Sorting an array of red, white, and blue objects—represented by 0, 1, and 2—is a classic real-world task when you need to group items by category in a single pass. In interviews, it tests your array manipulation and two-pointer skills.


Problem Statement

Given an array nums with n elements where each element is 0, 1, or 2, sort the array in-place so that all 0s come first, followed by all 1s, then all 2s. You must solve it in one pass using only constant extra space.


1. Clarify Requirements Before Jumping Into Code

Let me confirm a few details:

  • The array must be modified in place; no additional arrays or large buffers allowed.

  • Time complexity target is O(n), with a single traversal if possible.

  • Space complexity must be O(1), only a few pointers or counters.

  • The relative order of equal colors doesn’t matter beyond grouping.


2. Identify the Category of the Question

This is an array partitioning problem that uses the two-pointer (or three-pointer) technique. It’s similar to quicksort’s partition step but specialized for three distinct values. Recognizing “three categories, in place, one pass” points directly to the Dutch National Flag pattern.


3. Consider a Brute-Force Approach to Understand the Problem

The simplest solution is to count occurrences of each color and then overwrite the array:

count0, count1, count2 = counts in nums
overwrite first count0 elements with 0
next count1 elements with 1
last count2 elements with 2
  • Time: O(n) to count + O(n) to overwrite = O(n) overall

  • Space: O(1) extra for three counters

  • Drawback: Two passes over the array; not a true “one-pass” solution


4. Brainstorm More Solutions

A more direct approach is to sort using built-ins, but that’s O(n log n) and violates the one-pass requirement.


Another idea is a two-pass partition: first move all zeros to front using a two-pointer swap, then move all ones to follow. That’s O(n) time but two passes.


Two pointers would work for a solution with just two elements, so what if I build on that?

What if I maintain three pointers, one for each element: low for the next zero spot in the array; mid for the current element; and high for the next two spot in the array. By inspecting nums[mid], we swap with low or high or simply advance mid, achieving a true single-pass in-place partition. That's it!


5. Discuss Trade-Offs Between Your Solutions

Approach

Passes

Time

Space

Pros

Cons

Count & Overwrite

2

O(n)

O(1)

Very simple

Two passes

Two-Pass Partition (0 then1)

2

O(n)

O(1)

#### [EXCERPTED DATA]
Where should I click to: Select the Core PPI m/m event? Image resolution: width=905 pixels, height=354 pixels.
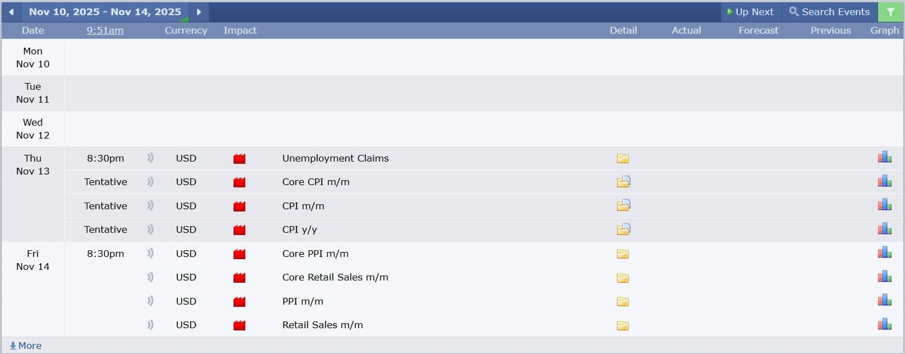(x=315, y=254)
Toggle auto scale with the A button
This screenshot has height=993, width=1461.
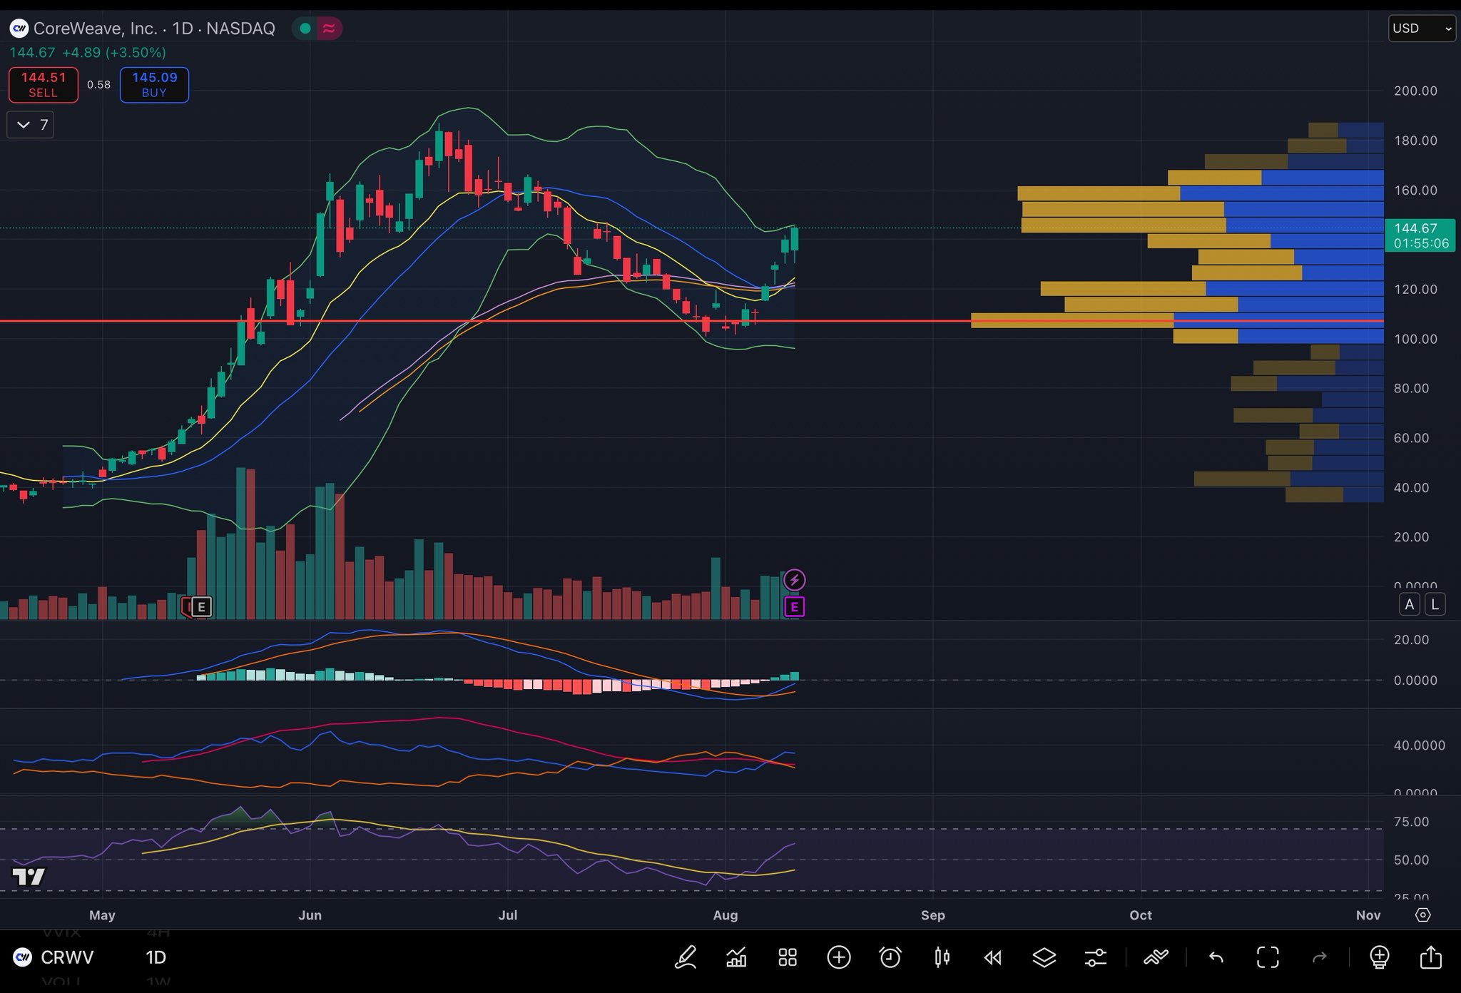1409,605
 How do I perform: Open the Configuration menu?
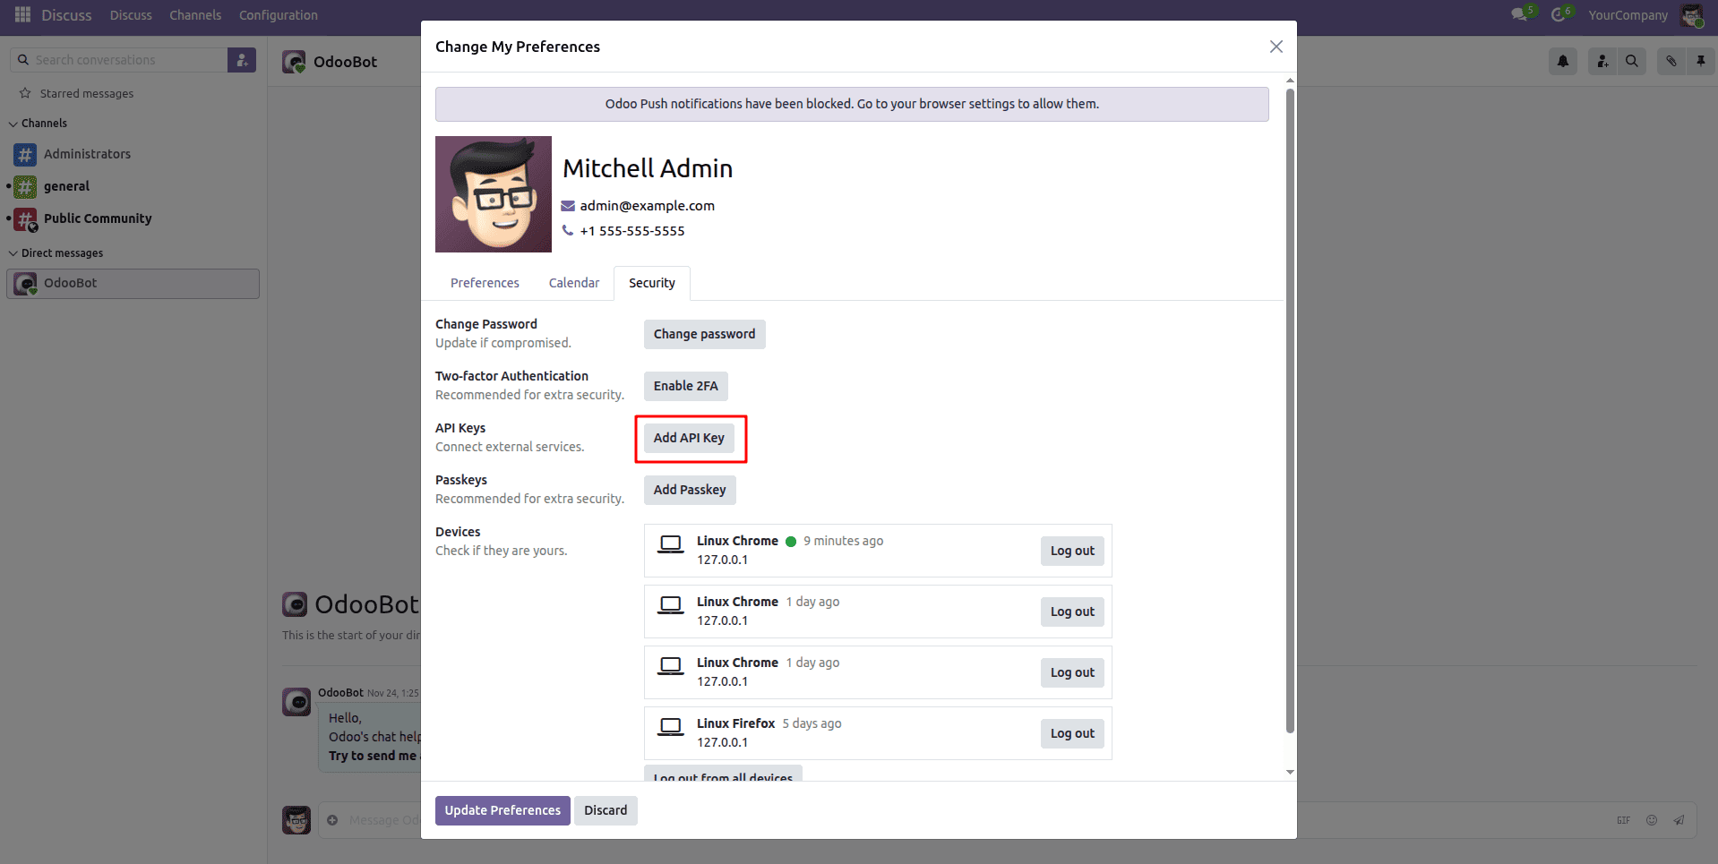[278, 14]
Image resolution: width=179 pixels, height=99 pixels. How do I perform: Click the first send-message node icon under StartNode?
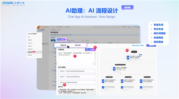pos(128,57)
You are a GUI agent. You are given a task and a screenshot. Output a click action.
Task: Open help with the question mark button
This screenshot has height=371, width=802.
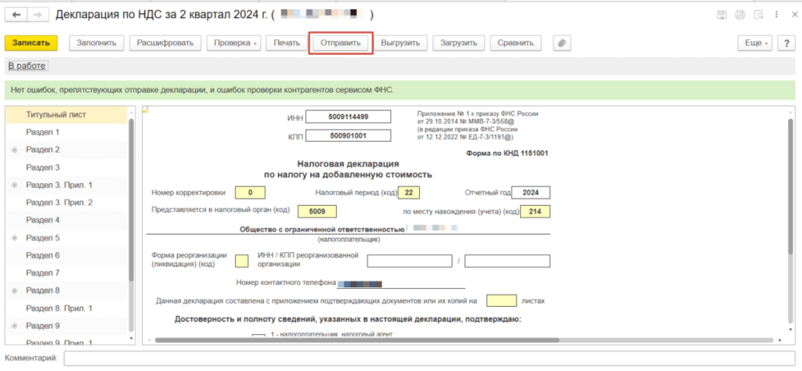pos(786,43)
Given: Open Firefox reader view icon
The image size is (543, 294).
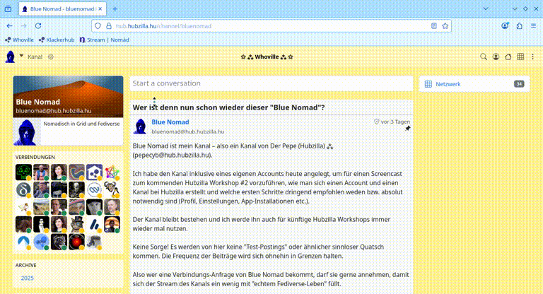Looking at the screenshot, I should (433, 25).
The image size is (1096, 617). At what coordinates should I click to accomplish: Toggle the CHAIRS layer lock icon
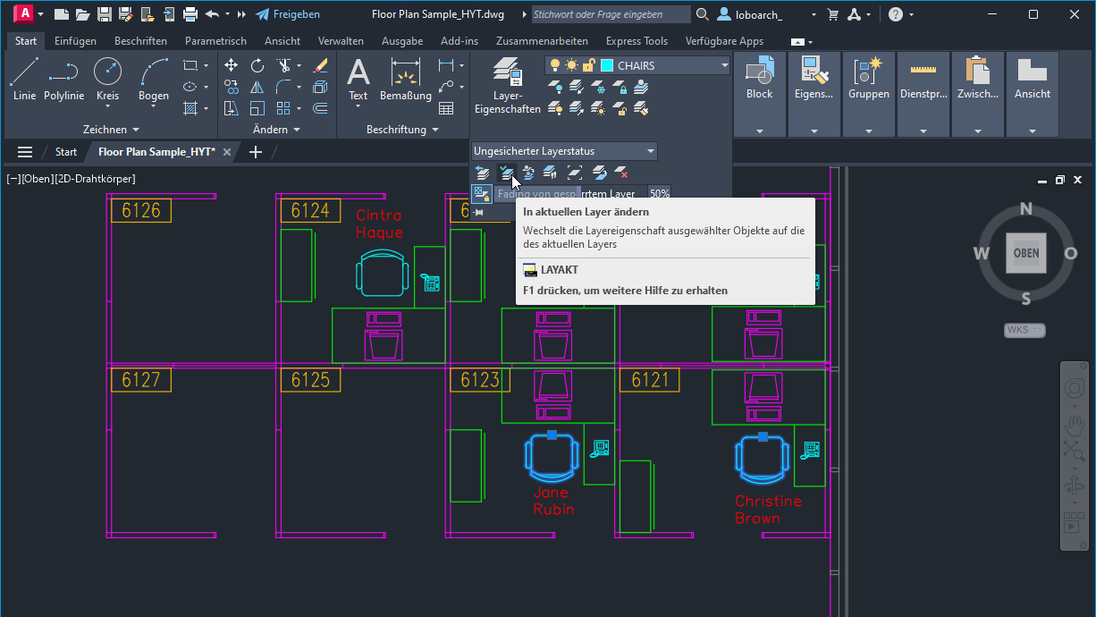coord(588,65)
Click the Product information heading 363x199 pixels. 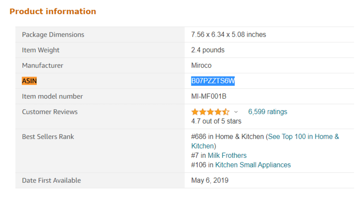(x=53, y=11)
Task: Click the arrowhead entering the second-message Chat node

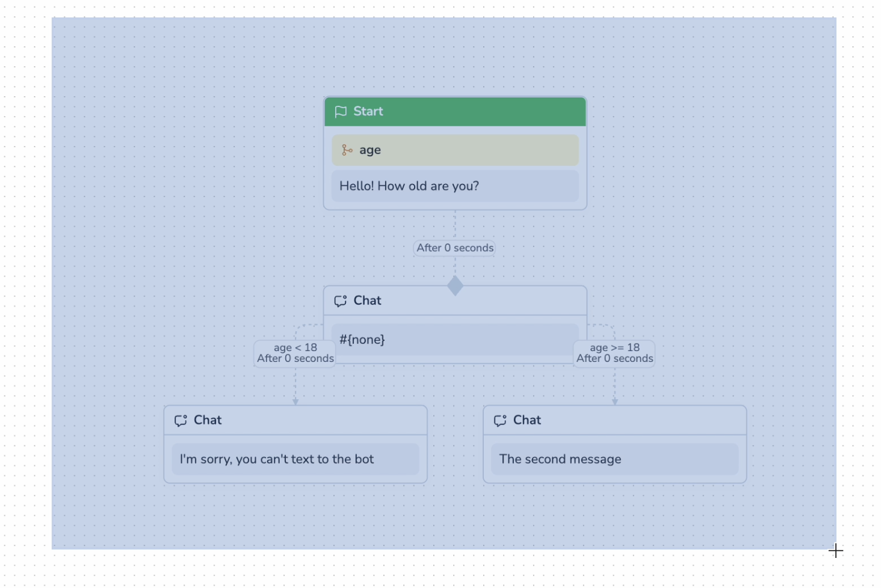Action: (615, 402)
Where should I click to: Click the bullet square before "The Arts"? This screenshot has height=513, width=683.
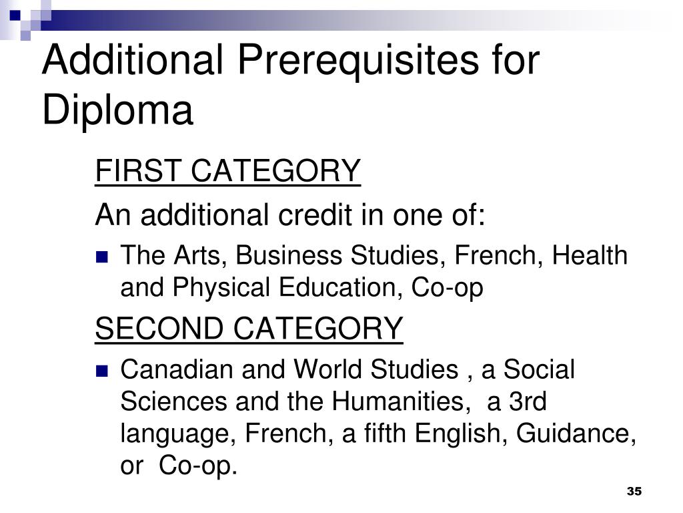tap(101, 257)
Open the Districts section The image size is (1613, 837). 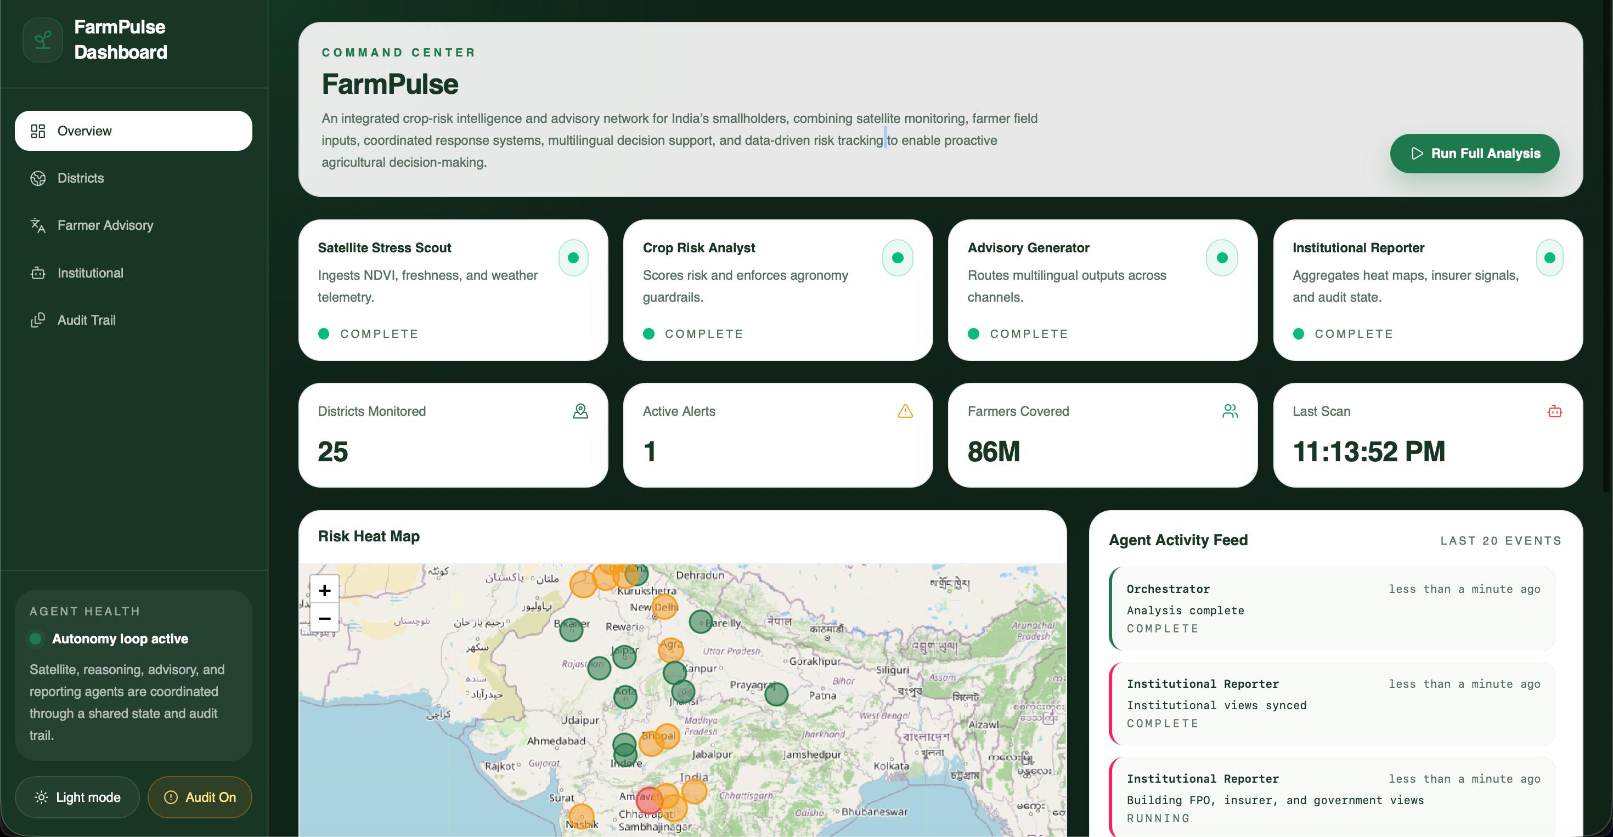pyautogui.click(x=81, y=178)
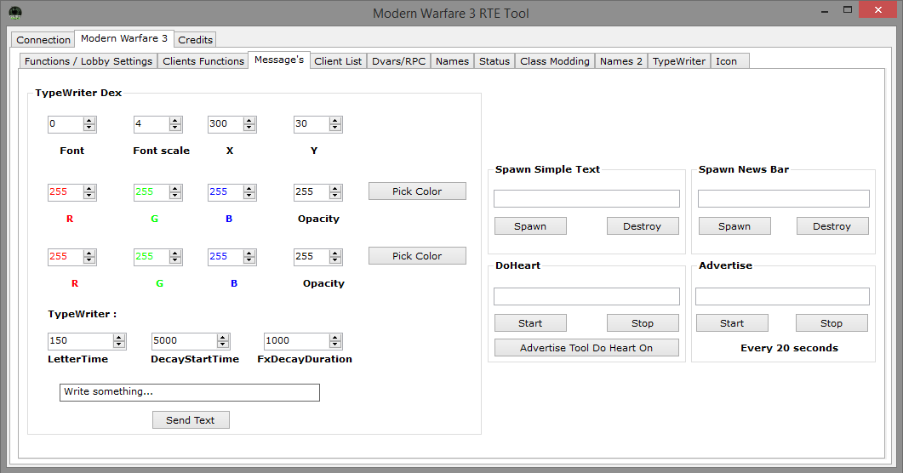Toggle Advertise Tool Do Heart On
Screen dimensions: 903x473
(x=586, y=348)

#### [WHAT NEEDS TO BE DONE]
Quote the passage of the array-sorting text above between "What if I maintain" and "partition. That's it!", inclusive.

#### [FULL ANSWER]
What if I maintain three pointers, one for each element: low for the next zero spot in the array; mid for the current element; and high for the next two spot in the array. By inspecting nums[mid], we swap with low or high or simply advance mid, achieving a true single-pass in-place partition. That's it!